## RAW RECORDS:
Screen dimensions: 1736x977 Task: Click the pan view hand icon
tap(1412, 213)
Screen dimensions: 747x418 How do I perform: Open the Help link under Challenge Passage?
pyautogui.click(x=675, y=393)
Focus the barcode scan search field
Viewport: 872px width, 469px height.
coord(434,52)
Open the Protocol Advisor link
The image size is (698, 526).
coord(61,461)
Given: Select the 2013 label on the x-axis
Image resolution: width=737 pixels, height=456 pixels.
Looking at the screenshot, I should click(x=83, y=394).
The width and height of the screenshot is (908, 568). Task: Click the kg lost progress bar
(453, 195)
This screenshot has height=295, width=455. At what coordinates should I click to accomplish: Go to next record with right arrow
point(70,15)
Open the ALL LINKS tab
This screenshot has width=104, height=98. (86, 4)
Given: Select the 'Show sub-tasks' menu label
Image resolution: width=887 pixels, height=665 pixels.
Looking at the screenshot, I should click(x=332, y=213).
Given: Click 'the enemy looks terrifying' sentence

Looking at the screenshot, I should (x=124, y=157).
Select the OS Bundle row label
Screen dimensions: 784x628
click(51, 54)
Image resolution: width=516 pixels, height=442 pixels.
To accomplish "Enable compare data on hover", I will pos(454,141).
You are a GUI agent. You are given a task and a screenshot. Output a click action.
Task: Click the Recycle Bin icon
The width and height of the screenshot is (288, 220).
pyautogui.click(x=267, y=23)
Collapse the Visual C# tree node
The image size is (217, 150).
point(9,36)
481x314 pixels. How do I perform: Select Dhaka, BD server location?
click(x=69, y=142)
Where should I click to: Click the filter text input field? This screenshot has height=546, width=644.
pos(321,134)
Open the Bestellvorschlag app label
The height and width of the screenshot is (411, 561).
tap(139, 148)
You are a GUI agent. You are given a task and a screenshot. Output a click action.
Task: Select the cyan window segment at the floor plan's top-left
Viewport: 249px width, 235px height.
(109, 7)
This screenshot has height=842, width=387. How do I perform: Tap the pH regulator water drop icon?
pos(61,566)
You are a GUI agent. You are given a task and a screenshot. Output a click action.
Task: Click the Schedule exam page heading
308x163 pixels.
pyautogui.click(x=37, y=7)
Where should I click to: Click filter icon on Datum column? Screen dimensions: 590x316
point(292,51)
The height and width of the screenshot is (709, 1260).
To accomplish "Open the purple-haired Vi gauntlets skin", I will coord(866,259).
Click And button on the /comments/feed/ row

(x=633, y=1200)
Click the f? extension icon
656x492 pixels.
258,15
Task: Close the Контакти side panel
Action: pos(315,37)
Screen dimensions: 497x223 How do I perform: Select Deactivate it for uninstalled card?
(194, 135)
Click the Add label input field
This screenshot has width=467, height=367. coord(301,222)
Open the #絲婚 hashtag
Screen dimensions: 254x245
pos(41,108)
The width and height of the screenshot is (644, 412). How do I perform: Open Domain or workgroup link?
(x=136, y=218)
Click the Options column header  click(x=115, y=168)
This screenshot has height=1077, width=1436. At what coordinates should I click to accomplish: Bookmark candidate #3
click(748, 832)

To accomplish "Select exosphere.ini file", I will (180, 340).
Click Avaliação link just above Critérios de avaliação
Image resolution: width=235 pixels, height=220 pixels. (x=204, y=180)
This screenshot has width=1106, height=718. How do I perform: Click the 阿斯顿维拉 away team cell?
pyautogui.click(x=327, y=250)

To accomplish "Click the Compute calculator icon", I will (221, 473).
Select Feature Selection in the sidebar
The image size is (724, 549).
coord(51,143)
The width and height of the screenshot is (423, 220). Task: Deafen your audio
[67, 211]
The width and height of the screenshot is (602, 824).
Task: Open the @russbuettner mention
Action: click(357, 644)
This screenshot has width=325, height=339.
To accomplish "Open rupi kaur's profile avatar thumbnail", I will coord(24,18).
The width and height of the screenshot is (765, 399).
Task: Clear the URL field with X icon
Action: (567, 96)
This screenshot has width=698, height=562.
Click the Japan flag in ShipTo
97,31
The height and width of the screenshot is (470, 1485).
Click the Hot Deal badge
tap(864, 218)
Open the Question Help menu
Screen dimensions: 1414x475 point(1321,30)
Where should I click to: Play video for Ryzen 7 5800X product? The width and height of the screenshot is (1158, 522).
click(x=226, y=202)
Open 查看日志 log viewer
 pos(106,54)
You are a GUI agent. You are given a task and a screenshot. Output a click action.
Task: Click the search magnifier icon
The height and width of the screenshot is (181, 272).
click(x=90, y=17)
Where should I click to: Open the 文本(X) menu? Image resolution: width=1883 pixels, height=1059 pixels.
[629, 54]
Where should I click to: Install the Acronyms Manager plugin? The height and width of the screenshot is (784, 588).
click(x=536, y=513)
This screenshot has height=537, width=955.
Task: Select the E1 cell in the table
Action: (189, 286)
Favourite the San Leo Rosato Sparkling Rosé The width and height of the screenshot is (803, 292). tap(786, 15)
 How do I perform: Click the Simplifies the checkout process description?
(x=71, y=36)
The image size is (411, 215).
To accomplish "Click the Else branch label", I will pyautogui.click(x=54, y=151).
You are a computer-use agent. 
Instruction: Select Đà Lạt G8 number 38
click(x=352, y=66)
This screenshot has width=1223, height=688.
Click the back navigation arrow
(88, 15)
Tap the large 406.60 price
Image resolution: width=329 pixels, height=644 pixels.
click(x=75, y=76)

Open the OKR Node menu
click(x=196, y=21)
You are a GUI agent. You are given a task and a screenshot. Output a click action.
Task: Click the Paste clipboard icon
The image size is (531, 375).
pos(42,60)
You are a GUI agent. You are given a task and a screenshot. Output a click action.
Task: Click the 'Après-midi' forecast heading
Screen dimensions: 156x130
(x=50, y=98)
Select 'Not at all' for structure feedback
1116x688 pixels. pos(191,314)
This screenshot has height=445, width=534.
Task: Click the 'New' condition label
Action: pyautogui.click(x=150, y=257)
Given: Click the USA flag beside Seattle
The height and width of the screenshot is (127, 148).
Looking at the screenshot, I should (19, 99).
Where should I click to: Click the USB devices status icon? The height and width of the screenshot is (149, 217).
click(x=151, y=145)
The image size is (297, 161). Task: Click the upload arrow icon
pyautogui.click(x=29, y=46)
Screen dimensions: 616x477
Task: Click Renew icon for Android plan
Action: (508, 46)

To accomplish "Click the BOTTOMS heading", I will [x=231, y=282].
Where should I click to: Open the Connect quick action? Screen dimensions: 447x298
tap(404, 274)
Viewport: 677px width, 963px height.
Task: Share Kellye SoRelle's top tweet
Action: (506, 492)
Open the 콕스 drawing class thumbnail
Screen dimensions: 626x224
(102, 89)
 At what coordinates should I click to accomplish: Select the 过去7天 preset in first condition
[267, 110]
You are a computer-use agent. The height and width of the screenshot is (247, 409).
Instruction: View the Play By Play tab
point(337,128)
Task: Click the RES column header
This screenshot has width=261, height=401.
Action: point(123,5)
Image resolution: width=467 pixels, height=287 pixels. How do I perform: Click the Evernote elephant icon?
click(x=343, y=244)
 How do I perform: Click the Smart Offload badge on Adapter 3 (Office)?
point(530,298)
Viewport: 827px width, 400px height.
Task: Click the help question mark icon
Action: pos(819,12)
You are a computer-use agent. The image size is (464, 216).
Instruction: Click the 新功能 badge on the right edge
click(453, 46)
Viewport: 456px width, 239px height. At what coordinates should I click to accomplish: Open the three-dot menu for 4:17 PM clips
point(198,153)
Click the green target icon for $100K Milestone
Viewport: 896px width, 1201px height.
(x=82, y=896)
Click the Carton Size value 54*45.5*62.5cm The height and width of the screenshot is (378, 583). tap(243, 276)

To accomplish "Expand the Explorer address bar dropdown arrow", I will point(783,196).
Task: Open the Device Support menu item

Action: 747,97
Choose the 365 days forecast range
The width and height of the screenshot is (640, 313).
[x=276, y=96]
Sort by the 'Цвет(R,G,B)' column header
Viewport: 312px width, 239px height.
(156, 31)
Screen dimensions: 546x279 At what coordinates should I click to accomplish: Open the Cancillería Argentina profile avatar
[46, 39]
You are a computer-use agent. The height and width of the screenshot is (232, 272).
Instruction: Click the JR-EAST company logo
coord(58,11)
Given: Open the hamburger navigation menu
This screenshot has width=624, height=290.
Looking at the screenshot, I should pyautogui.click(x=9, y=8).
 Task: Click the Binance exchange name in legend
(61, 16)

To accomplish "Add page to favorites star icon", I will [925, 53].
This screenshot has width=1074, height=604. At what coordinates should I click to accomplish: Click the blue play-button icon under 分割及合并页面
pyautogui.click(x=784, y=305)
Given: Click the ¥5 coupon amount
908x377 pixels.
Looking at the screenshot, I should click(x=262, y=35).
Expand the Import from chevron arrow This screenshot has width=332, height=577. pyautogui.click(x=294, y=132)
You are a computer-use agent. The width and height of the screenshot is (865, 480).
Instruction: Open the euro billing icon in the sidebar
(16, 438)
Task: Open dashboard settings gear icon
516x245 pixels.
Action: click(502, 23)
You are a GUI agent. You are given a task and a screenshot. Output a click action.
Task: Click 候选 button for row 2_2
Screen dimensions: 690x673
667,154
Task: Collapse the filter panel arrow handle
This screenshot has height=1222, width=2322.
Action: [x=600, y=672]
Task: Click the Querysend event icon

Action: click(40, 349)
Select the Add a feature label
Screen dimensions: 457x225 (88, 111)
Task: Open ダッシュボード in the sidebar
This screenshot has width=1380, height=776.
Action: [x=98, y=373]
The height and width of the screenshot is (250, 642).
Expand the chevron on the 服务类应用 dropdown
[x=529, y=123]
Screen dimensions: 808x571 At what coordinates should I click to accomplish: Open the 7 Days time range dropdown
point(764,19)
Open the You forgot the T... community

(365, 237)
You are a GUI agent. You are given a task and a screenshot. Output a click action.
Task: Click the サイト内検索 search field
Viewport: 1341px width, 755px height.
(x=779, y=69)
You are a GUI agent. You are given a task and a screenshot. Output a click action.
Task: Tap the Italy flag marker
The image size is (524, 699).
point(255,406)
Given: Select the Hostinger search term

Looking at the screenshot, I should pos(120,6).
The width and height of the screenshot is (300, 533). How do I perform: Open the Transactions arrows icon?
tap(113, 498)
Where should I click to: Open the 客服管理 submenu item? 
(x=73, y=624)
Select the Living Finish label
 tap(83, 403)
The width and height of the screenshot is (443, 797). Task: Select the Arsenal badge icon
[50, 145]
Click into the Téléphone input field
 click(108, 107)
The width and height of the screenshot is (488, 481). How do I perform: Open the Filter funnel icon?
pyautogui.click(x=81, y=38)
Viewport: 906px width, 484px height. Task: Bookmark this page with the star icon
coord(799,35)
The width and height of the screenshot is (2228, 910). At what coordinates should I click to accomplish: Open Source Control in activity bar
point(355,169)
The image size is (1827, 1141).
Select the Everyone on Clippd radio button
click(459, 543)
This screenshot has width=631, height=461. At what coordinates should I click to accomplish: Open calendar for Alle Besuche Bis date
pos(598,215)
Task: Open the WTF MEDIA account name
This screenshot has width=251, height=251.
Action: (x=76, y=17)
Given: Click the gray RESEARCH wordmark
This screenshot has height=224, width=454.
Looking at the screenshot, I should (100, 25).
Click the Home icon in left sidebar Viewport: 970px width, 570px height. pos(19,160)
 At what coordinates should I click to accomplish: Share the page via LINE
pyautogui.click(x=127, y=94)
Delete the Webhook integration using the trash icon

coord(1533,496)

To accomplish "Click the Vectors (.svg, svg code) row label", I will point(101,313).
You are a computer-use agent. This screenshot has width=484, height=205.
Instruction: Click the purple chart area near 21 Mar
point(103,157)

## WHAT THE TASK ASKS:
Pull out every line of the entries above that contains the string "condition". Case counts, so a line matches only when its capitalization is identical.

## FINAL RESULT:
Task: Click the 'New' condition label
 At what coordinates should I click to accomplish: Select the 过去7天 preset in first condition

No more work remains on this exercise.